Pensando apenas no impacto do setor de tecnologia sobre o mercado — e sobre a influência da Apple para esse resultado — em 2021, as FAAMNG tinham um valor de mercado de mais de US$ 8 trilhões, superando o PIB de diversos países. Uma análise feita pela Magnetis em novembro do ano passado mostrou que, de 2016 a 2021, o índice das Big Techs rendeu 992,02% e o S&P 500, principal referência da bolsa norte-americana, 257,89%. Um investimento e tanto.
Mesmo em meio à mudança de direção do mercado, penalizando ações de tecnologia em meio ao temor de recessão global, a companhia ainda mostra desempenho diferenciado. Uma matéria publicada pelo Wall Street Journal aponta que a Apple ainda supera o desempenho da Nasdaq e de muitos outros pares de tecnologia no acumulado do ano — além de ser uma das únicas que ficam em território positivo em uma análise dos últimos 12 meses.

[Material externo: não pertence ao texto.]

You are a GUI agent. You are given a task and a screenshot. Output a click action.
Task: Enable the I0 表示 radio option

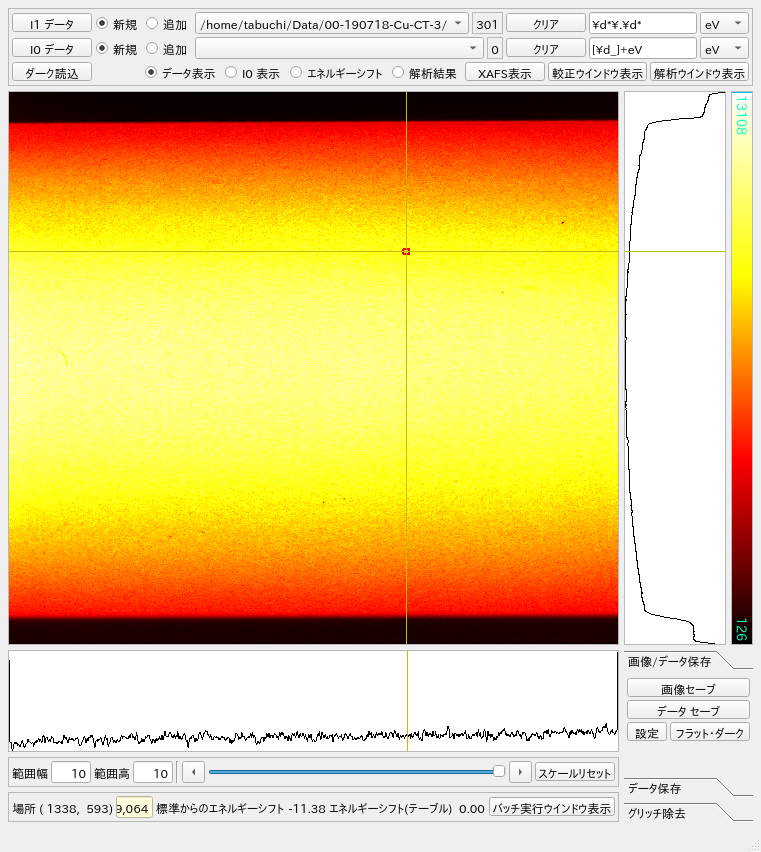point(231,72)
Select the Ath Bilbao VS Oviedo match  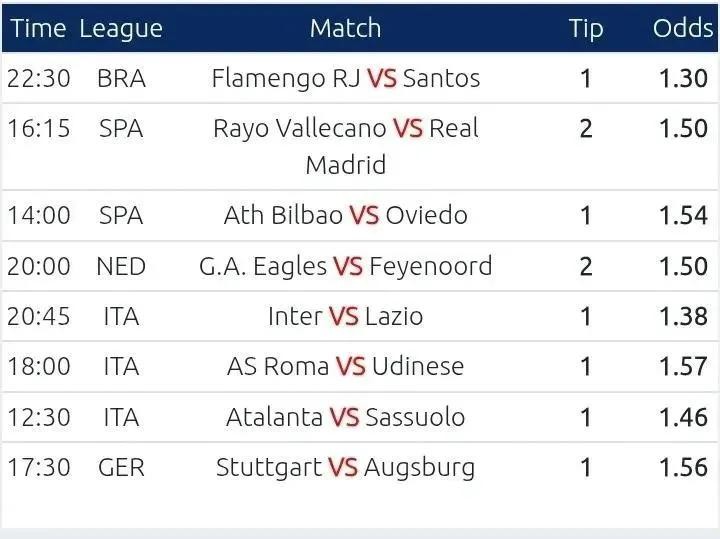(345, 215)
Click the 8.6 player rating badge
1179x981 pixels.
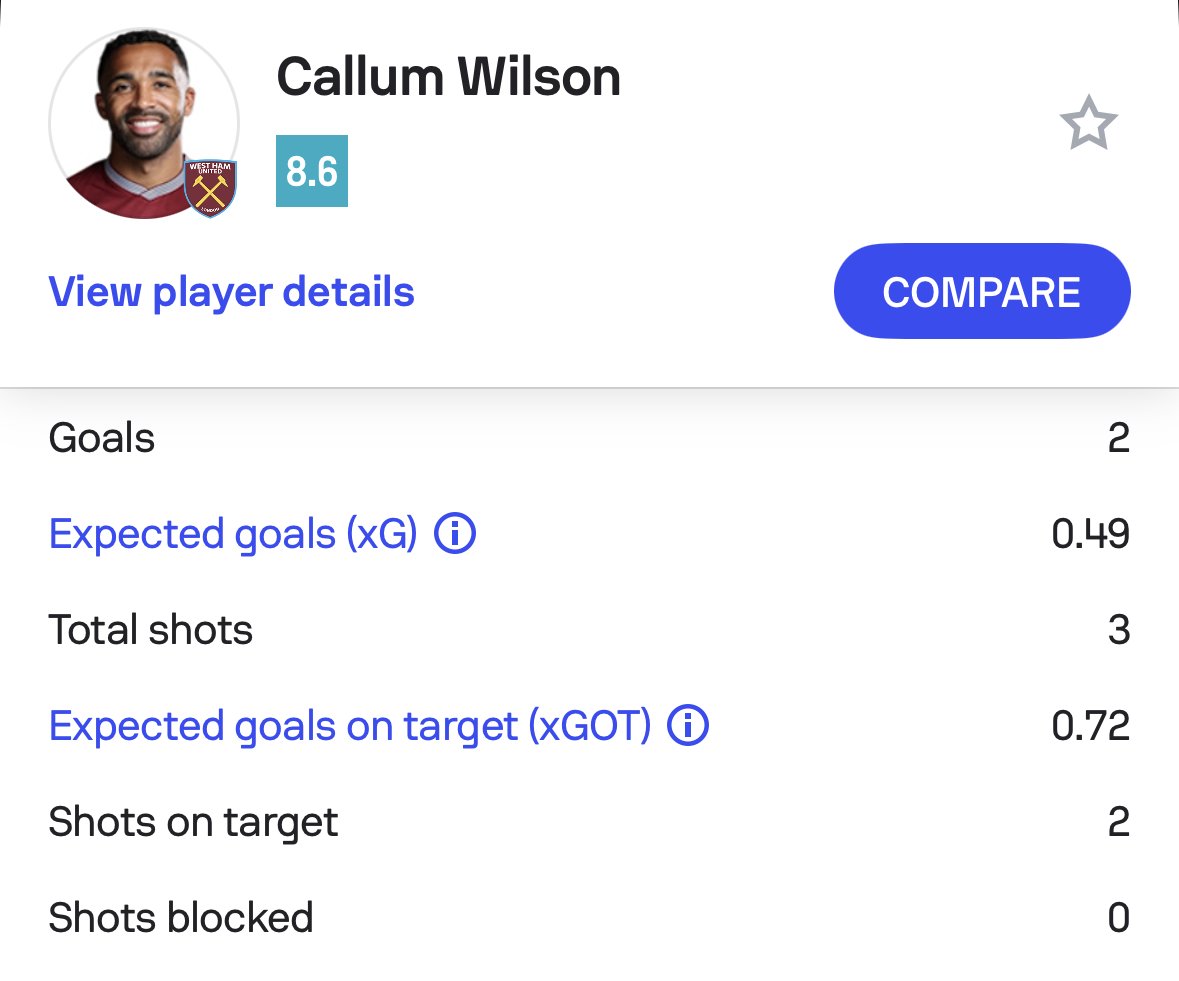coord(311,172)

Olhando especificamente para os iPhones, a adoção do 5G pode ser outro ponto a jogar a favor para as vendas da companhia de Cupertino. Nos Estados Unidos, acordos da AT&T, T-Mobile e Verizon estão na disputa para atrair consumidores para as próprias redes e negociações já avançam a passos bem mais largos do que no Brasil.
O futuro de curto prazo da companhia divide opiniões, segundo o WSJ. Enquanto alguns analistas esperam que o fim dos lockdowns na China possa trazer novo fôlego para a venda de iPhones, o banco Morgan Stanley adverte que, em cenário de restrição de gastos, 55% dos respondentes da pesquisa realizada por eles pretendem segurar gastos com eletrônicos.
A companhia parece demonstrar a capacidade de atravessar o período turbulento atual. Assim como a bolha da internet não acabou com todas as empresas do setor, a crise atual não deve mudar o papel de destaque de empresas consolidadas de tecnologia. É um solavanco que vai afetar principalmente empresas menores e que, no limite, pode oferecer uma oportunidade às big techs, dado o preço descontado de ativos.
É para esse futuro que a Apple parece caminhar. Com uma legião de usuários conquistada desde os tempos do iPhone, a companhia parce disposta a se adaptar para o necessário para sobreviver aos próximos bem mais do que 15anos.